2時間4人の人物が対話するだけの映画。はじめはこの人たちが何者なのかもわからない。誰がどんな立場の人なのか、次第に浮かび上がっていく。通常ではありえない決してわかりえないだろう銃乱射事件の被害者家族と加害者家族の対話。憎しみと怒りと後悔と懺悔とそれらが入り交じりながら、埋められない溝を埋めていくように対話が重ねられていく。その先に何が待っているか…。対話がいかに大事かということをこの映画は語っている。それは事件資料や、供述、あらゆるところに記されたもの以外のところに重要なことが存在しているからだ。対話によって表出するもの、それは小さなディテールだ。対話を重ねることで、その人が確かにそこにいたというディテールが浮かび上がる。たまたま今日読んだ本「やっかいな問題はみんなで解く」という社会問題を解決するための考え方についての本に、書いてあったこと。
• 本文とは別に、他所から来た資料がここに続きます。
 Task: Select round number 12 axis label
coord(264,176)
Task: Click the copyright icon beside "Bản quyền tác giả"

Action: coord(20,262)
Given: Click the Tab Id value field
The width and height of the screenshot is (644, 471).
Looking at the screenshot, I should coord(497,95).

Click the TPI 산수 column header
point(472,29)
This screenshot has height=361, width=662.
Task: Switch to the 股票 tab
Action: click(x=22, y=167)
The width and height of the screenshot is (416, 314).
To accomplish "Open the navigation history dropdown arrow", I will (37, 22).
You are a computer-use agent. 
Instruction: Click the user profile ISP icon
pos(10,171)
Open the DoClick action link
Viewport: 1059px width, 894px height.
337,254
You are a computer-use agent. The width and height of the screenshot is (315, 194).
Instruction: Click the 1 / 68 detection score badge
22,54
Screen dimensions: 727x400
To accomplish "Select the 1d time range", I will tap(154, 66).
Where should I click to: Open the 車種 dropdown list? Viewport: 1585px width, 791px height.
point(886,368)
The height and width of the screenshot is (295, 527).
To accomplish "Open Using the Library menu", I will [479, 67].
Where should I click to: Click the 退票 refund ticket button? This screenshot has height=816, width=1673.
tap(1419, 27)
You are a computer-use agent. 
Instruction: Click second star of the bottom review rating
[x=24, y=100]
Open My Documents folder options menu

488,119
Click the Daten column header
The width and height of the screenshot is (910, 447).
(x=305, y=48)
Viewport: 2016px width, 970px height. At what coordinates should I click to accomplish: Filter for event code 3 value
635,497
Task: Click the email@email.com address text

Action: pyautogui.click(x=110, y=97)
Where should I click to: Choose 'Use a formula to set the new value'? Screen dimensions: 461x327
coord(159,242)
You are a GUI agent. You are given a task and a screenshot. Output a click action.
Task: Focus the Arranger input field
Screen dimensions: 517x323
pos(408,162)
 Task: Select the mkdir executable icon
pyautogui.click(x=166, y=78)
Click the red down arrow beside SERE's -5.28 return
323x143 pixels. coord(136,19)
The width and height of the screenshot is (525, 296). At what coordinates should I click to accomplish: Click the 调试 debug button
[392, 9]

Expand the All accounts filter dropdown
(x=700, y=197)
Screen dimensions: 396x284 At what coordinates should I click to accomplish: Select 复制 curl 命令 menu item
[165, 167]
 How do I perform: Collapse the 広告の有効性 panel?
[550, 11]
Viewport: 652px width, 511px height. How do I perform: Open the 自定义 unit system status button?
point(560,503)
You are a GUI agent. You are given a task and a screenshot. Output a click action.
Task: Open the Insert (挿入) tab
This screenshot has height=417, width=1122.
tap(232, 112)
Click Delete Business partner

やっかいな問題を解決するために必要なのは、一見遠回りにも見える対話を根気よく重ねていく「ままならない時間」に向き合う胆力が必要とあった。この映画が描いていることはまさにこのことだと思った。いま世界に必要なことの全てをミニマムな世界の中にぎゅっと押し込めたような映画だった。終盤20分くらい涙が止まらなかった。これはいまこの時代に見るべき映画だ。